Association of the PMRG-derived risk signature with clinical, mutational, and treatment features. (A) Heatmap displaying the expression of PMRGs composing the risk signature alongside annotated clinical-pathological information. (B) Comparison of the riskscore between dead and alive patient groups. ****P < .0001. (C) Comparison of the riskscore between patients receiving chemotherapy and those who did not. *P < .05. (D) Oncoplot showing somatic mutations across high and low-risk groups. ****P < .0001. (E) Comparison of tumor mutation burden (TMB) between high and low-risk groups. (F) Scatterplot illustrating the correlation between the riskscore and TMB. PMRG = purine metabolism-related genes.

Figure 4.

Relationship between the PMRG-derived risk signature and drug sensitivity. (A) Comparison of drug sensitivity between high and low-risk groups. *P < .05, **P < .01, ***P < .001, ****P < .0001. (B) Heatmap representing correlations between the riskscore and PMRG gene expression with drug sensitivity.
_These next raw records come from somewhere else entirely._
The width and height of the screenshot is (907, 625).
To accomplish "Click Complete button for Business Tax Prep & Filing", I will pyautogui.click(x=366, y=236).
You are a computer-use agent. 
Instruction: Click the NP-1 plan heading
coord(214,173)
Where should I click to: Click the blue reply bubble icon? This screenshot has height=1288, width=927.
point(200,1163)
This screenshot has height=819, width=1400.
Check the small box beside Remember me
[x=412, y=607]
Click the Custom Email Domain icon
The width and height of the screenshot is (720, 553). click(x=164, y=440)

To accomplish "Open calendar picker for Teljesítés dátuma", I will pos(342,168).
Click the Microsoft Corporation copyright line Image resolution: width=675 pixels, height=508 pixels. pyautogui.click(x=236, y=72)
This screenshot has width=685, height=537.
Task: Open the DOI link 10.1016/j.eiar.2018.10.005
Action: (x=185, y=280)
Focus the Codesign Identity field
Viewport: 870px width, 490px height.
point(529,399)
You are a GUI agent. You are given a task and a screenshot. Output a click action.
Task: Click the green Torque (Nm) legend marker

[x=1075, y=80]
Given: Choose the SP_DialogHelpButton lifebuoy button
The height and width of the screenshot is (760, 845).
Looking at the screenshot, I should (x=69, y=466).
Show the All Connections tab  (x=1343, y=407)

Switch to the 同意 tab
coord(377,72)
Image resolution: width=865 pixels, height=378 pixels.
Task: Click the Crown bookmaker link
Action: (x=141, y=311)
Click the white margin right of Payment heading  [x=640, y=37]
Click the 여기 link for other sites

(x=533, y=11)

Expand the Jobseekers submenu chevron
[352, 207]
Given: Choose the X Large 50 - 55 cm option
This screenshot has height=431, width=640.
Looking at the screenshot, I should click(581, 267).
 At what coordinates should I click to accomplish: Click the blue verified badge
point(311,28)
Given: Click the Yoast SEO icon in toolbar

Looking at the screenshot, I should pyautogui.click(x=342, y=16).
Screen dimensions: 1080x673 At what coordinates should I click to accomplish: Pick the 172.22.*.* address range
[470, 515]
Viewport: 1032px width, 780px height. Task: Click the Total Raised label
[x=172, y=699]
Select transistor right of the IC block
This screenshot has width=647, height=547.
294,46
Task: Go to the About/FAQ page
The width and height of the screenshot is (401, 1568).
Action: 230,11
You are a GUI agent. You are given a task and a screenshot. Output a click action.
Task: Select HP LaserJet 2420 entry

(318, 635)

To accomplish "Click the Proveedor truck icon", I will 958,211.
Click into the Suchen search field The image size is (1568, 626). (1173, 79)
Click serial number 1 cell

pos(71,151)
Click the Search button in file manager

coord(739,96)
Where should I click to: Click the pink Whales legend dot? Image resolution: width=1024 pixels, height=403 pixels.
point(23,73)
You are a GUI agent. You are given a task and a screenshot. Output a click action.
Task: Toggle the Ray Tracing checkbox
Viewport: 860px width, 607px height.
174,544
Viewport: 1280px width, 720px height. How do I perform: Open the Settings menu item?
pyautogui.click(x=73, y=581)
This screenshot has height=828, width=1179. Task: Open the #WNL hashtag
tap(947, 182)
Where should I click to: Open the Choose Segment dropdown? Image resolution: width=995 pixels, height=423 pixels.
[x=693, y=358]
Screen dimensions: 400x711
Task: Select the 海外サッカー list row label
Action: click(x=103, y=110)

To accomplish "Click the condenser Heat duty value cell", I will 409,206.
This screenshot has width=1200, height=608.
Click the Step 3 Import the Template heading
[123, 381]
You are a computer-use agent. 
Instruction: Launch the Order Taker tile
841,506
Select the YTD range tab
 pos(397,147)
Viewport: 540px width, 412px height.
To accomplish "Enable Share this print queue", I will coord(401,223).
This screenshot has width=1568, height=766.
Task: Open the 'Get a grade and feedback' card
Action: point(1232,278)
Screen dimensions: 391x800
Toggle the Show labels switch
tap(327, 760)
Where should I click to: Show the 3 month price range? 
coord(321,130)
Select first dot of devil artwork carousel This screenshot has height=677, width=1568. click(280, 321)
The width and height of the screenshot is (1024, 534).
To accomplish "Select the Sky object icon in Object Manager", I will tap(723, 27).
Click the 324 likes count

PMRG = purine metabolism-related genes.

Figure 5.

Analysis of the relationship between PMRGs and the tumor immune microenvironment. (A) Comparison of infiltration levels of 22 immune cell types between high and low-risk groups. ns: not significant, *P < .05, **P < .01, ***P < .001, ****P < .0001. (B) Heatmap depicting correlations between the riskscore and its constituent genes with immune cell infiltration. (C) Comparison of stromalscore, immunescore, estimatescore, and tumor purity between high and low-risk groups. ****P < .0001. (D) Comparison of infiltrating progenitor score (IPS) between high and low-risk groups. ****P < .0001. IPS = immunophenoscore, PMRG = purine metabolism-related genes.

Figure 6.

Gene expression profiling distinguishing high and low-risk groups. (A) Gene ontology enrichment analysis of genes differentially expressed between high and low-risk groups. (B) Kyoto Encyclopedia of Genes and Genomes (KEGG) pathway enrichment analysis of genes differentially expressed between high and low-risk groups.

Figure 7.

Development and evaluation of a breast cancer nomogram. (A) Univariate Cox regression analysis identifying prognostic factors for breast cancer. (B) Multivariate Cox regression analysis identifying independent prognostic factors for breast cancer. (C) Nomogram constructed for predicting 1-, 3-, and 5-year overall survival in breast cancer patients. (D) Calibration curve analysis of the nomogram. (E) Decision curve analysis demonstrating superior prognostic performance of the nomogram compared to other prognostic factors. (F) Time-dependent ROC analysis for the nomogram’s predictive accuracy of 1-, 3-, and 5-year overall survival rates. ROC = receiver operating characteristic.